## WHAT YOU NEED TO DO
With pictures left out, write out exactly every line from the start of the data through the one that contains "HR. 2 – Edifumami (708, 820)".

## INFORMATION SUPPLIED

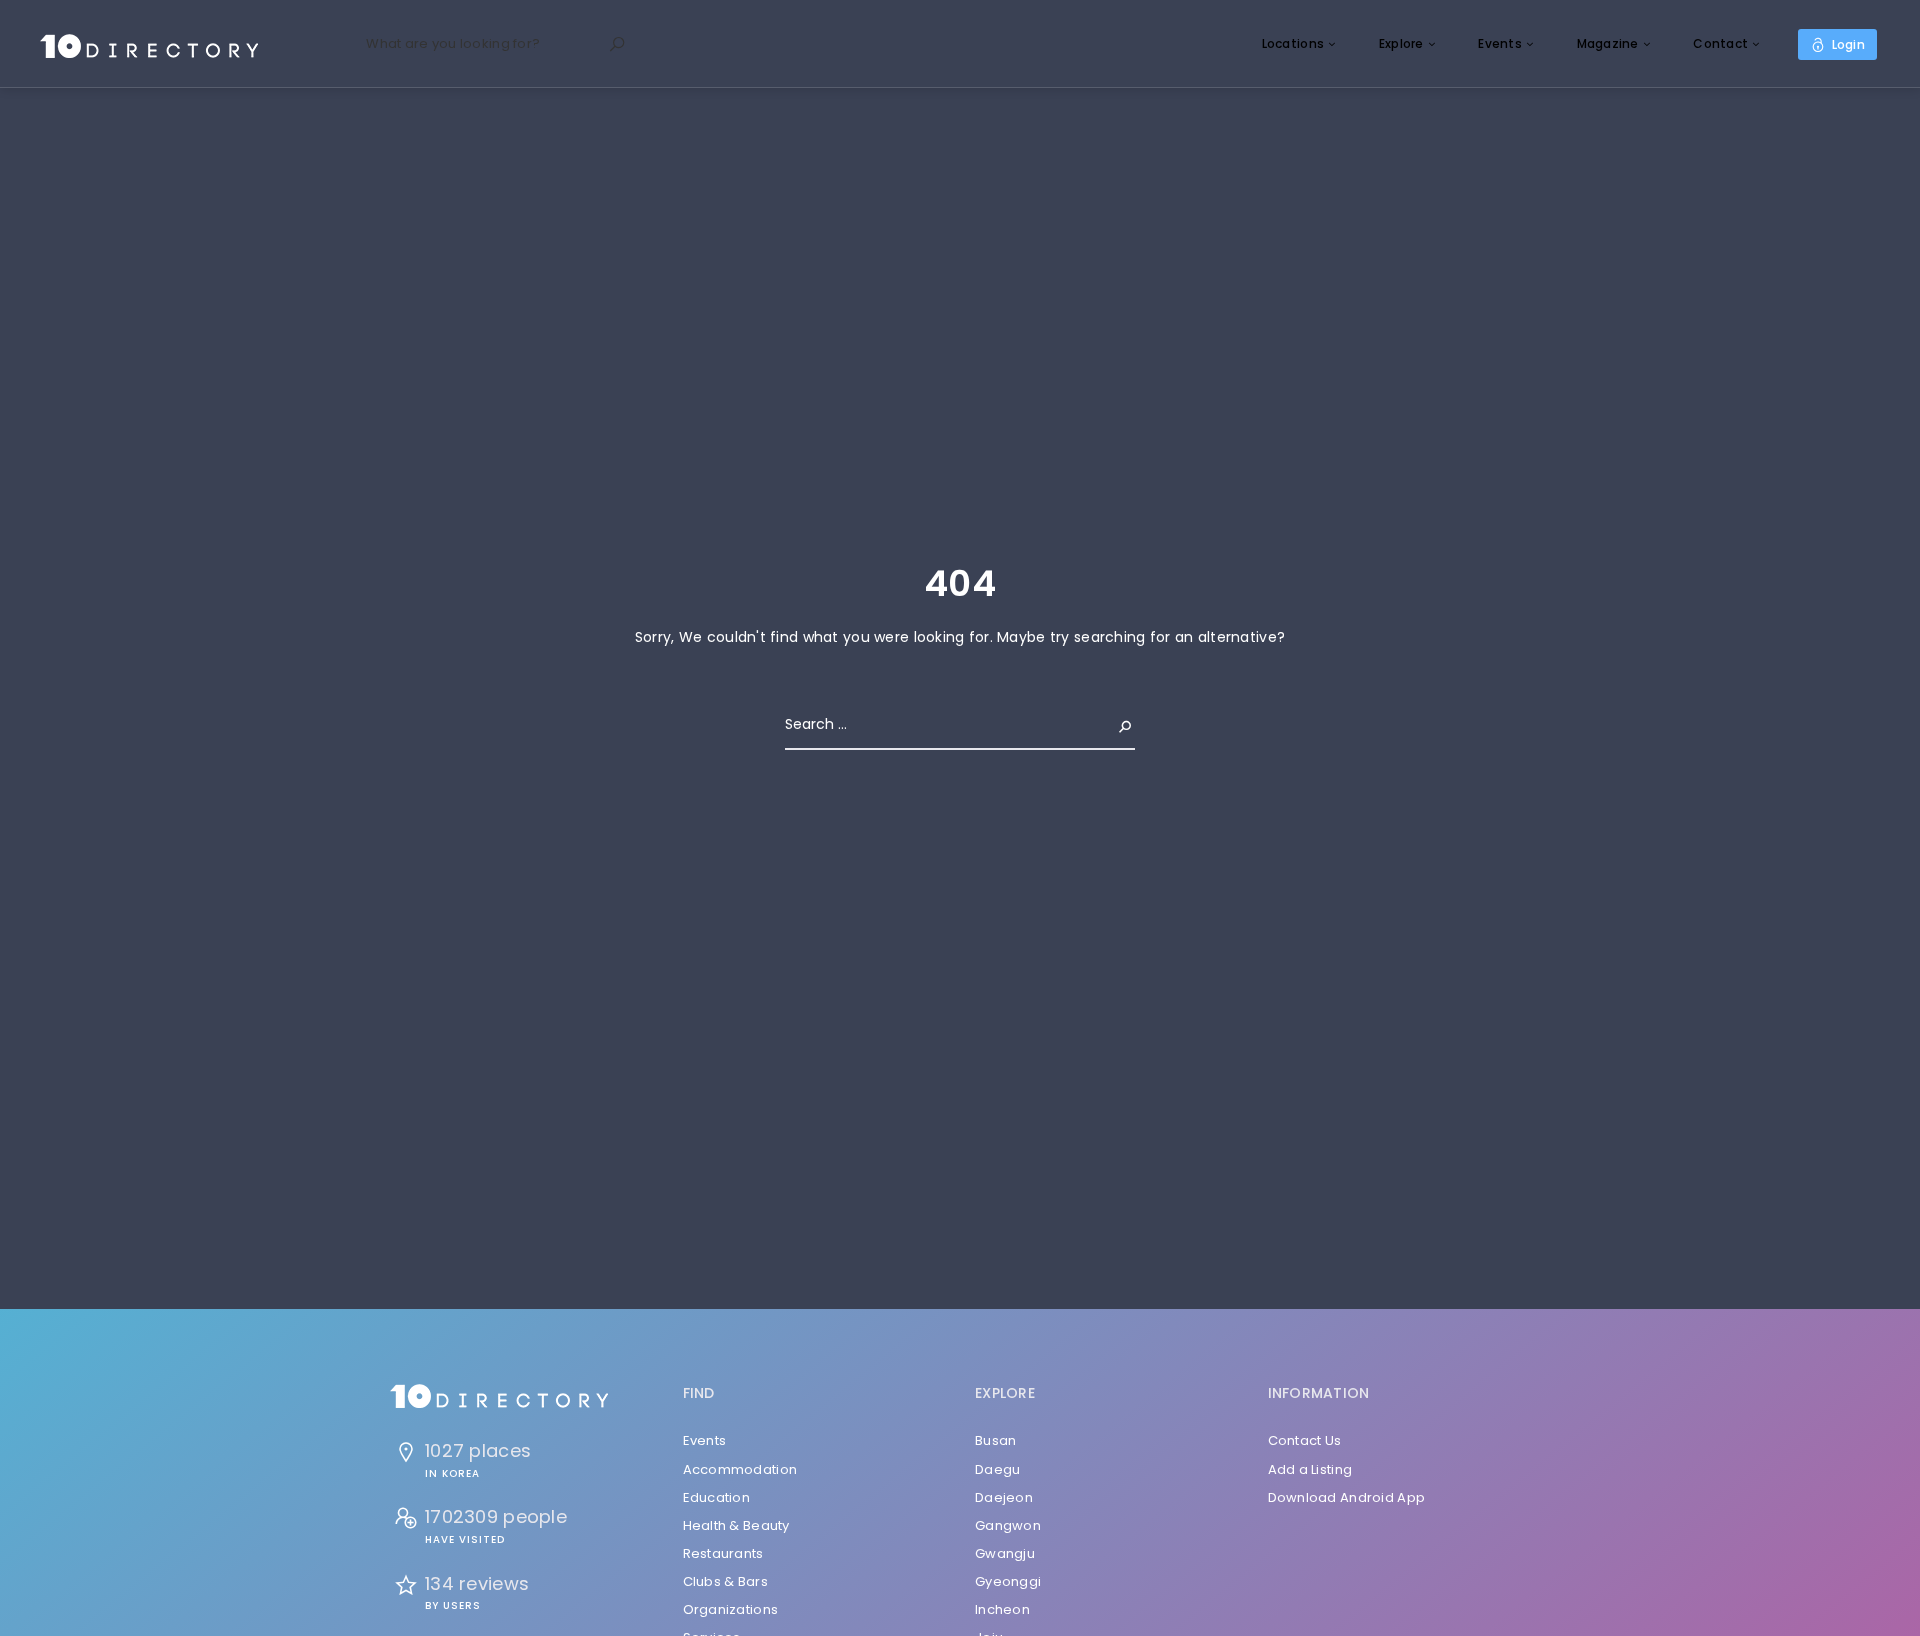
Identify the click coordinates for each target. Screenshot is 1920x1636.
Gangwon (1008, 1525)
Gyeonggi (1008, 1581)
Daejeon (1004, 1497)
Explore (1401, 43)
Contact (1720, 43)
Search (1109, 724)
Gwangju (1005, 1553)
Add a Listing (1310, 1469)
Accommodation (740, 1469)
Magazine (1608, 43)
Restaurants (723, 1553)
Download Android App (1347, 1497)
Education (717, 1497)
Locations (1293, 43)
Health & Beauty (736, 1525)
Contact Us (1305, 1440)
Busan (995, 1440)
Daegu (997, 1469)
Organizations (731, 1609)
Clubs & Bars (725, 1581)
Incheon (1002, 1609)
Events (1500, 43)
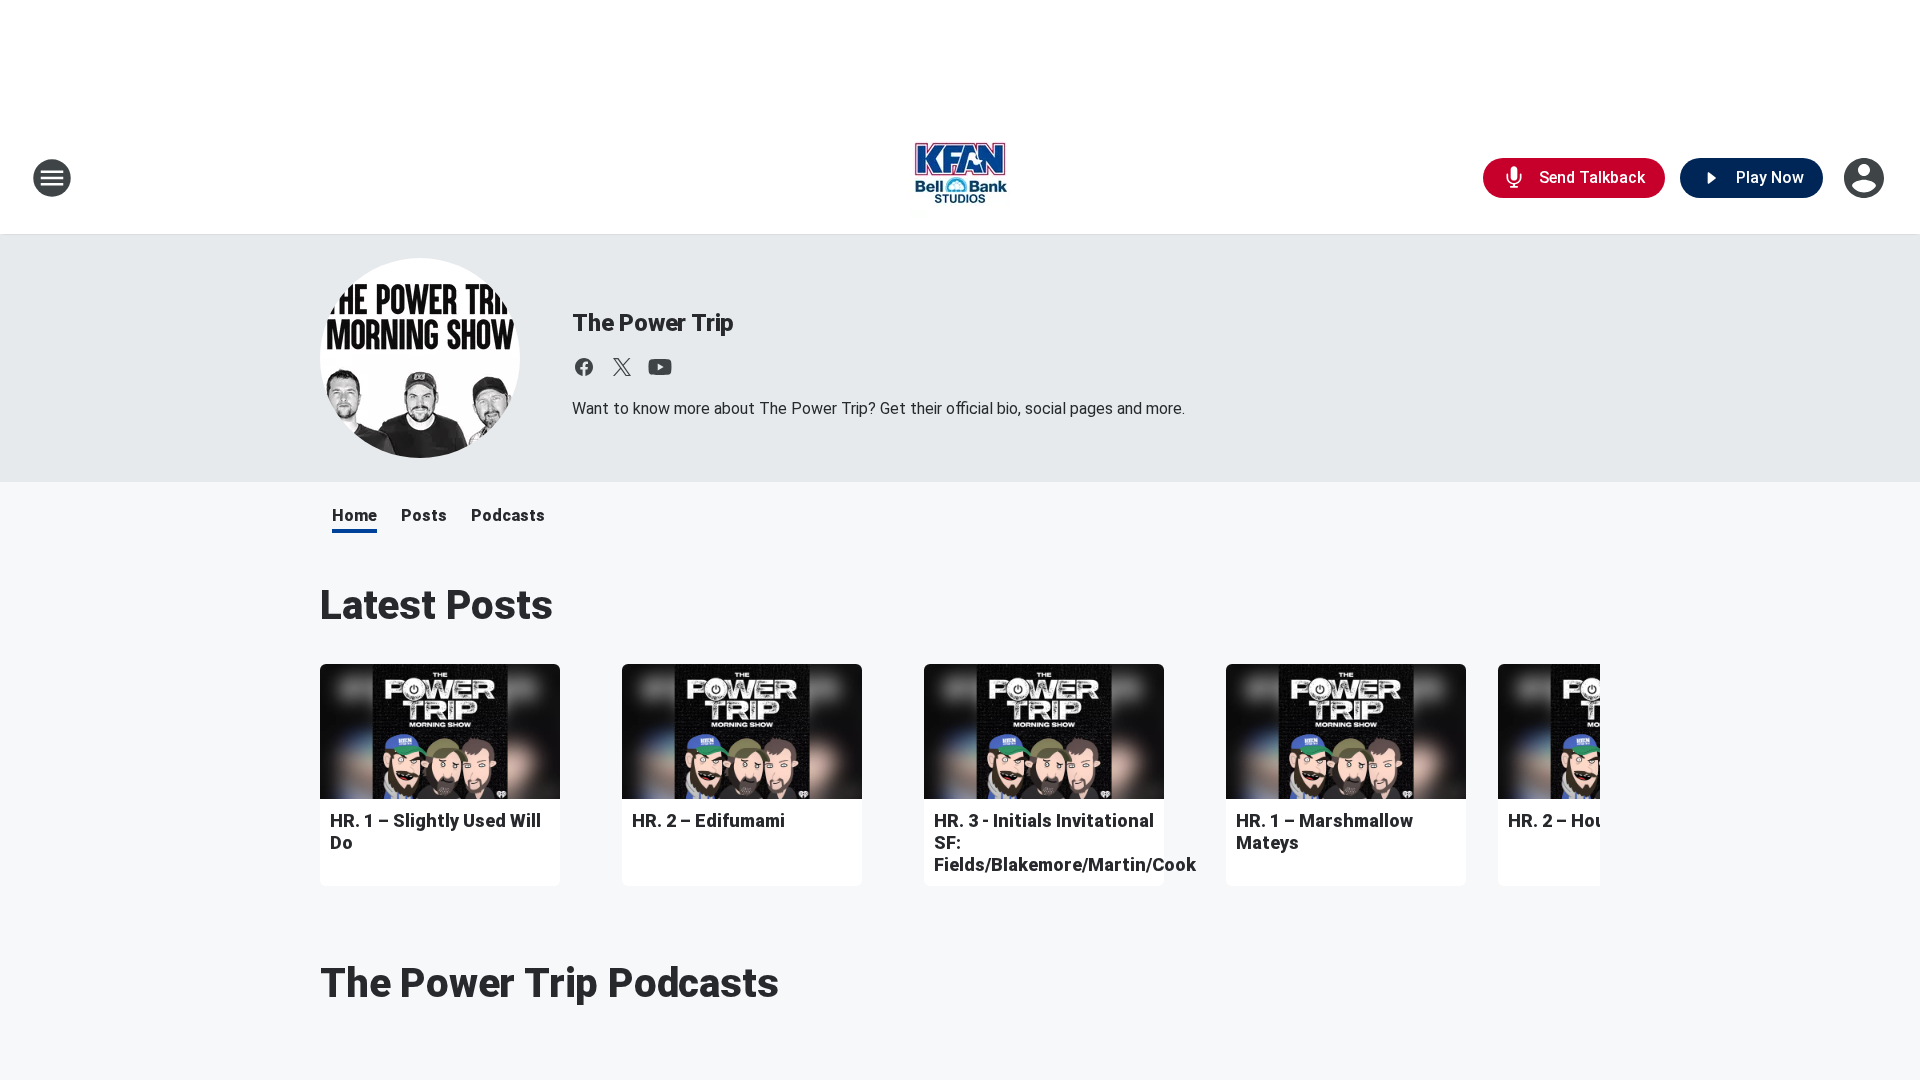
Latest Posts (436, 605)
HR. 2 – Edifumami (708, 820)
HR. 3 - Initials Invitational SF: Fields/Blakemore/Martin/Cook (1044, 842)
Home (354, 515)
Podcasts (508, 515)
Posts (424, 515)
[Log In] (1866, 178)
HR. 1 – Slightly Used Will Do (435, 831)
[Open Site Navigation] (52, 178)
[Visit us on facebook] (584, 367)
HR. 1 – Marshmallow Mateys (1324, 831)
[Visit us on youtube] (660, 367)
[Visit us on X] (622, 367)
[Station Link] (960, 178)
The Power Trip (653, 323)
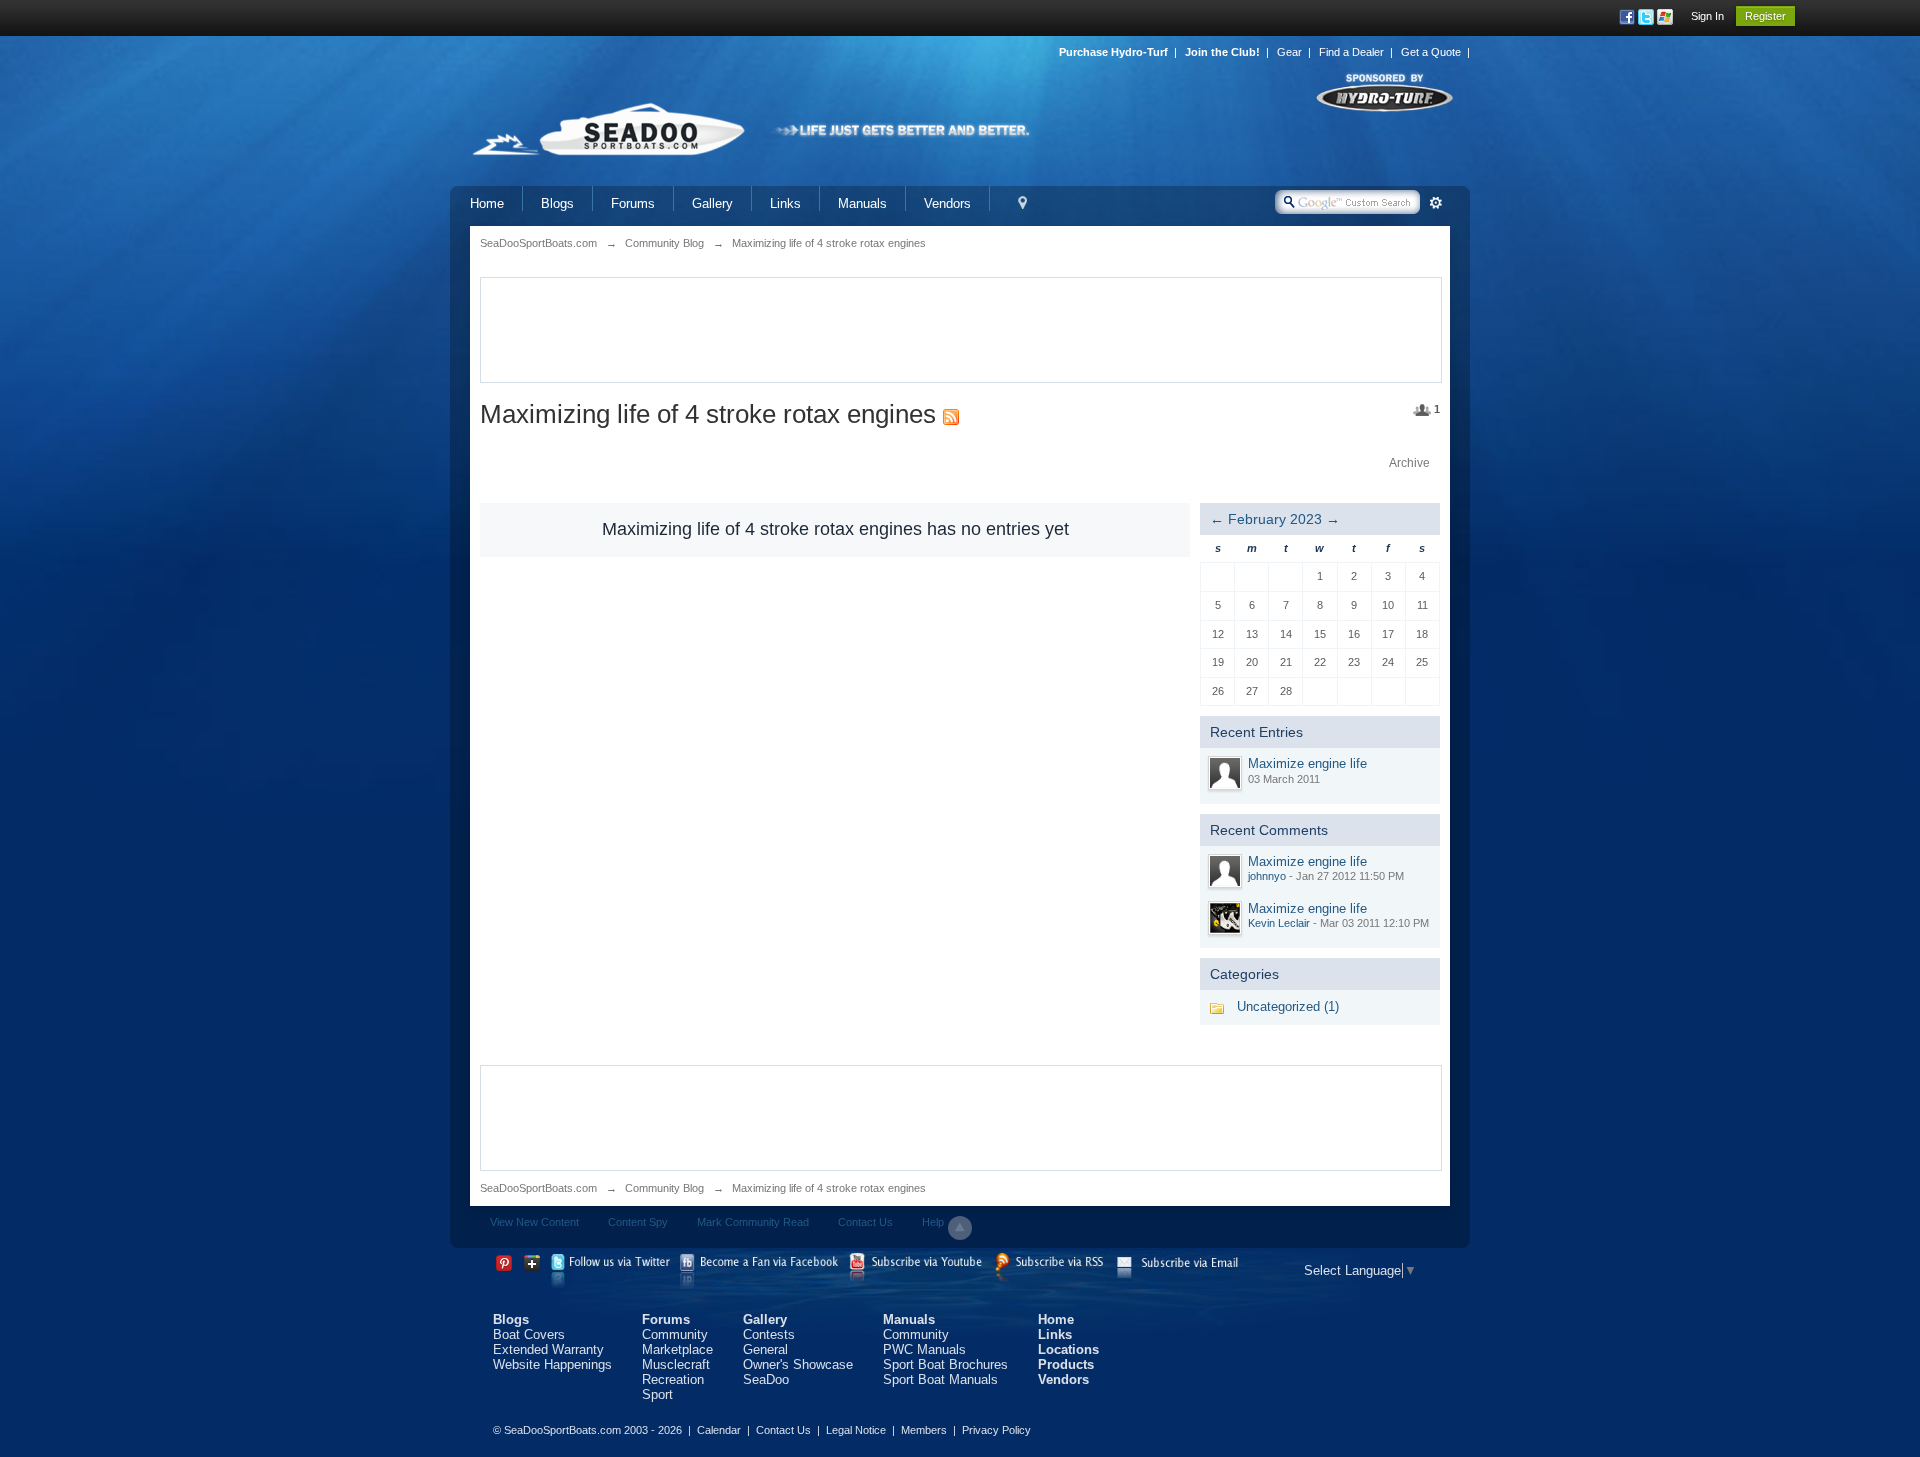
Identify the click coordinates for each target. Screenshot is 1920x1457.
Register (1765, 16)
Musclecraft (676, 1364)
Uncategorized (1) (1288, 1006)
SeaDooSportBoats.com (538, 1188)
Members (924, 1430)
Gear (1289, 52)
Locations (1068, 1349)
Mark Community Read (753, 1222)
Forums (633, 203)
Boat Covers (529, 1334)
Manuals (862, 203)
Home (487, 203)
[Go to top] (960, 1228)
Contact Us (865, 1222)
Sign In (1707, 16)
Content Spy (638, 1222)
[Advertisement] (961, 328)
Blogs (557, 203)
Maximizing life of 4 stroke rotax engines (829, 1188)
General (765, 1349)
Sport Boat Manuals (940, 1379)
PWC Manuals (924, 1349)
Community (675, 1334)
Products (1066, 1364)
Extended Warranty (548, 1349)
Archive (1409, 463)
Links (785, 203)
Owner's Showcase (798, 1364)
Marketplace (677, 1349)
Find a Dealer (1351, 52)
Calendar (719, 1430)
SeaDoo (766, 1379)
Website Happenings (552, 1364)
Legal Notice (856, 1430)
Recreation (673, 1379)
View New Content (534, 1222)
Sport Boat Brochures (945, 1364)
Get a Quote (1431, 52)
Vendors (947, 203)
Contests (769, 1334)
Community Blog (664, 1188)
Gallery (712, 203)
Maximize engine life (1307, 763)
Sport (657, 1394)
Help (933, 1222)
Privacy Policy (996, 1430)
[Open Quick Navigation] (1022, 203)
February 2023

## ANSWER
Identify the click coordinates for each target. Screenshot is 1920x1636.
Gangwon (1008, 1525)
Gyeonggi (1008, 1581)
Daejeon (1004, 1497)
Explore (1401, 43)
Contact (1720, 43)
Search (1109, 724)
Gwangju (1005, 1553)
Add a Listing (1310, 1469)
Accommodation (740, 1469)
Magazine (1608, 43)
Restaurants (723, 1553)
Download Android App (1347, 1497)
Education (717, 1497)
Locations (1293, 43)
Health & Beauty (736, 1525)
Contact Us (1305, 1440)
Busan (995, 1440)
Daegu (997, 1469)
Organizations (731, 1609)
Clubs & Bars (725, 1581)
Incheon (1002, 1609)
Events (1500, 43)
Latest Posts (436, 605)
HR. 2 – Edifumami (708, 820)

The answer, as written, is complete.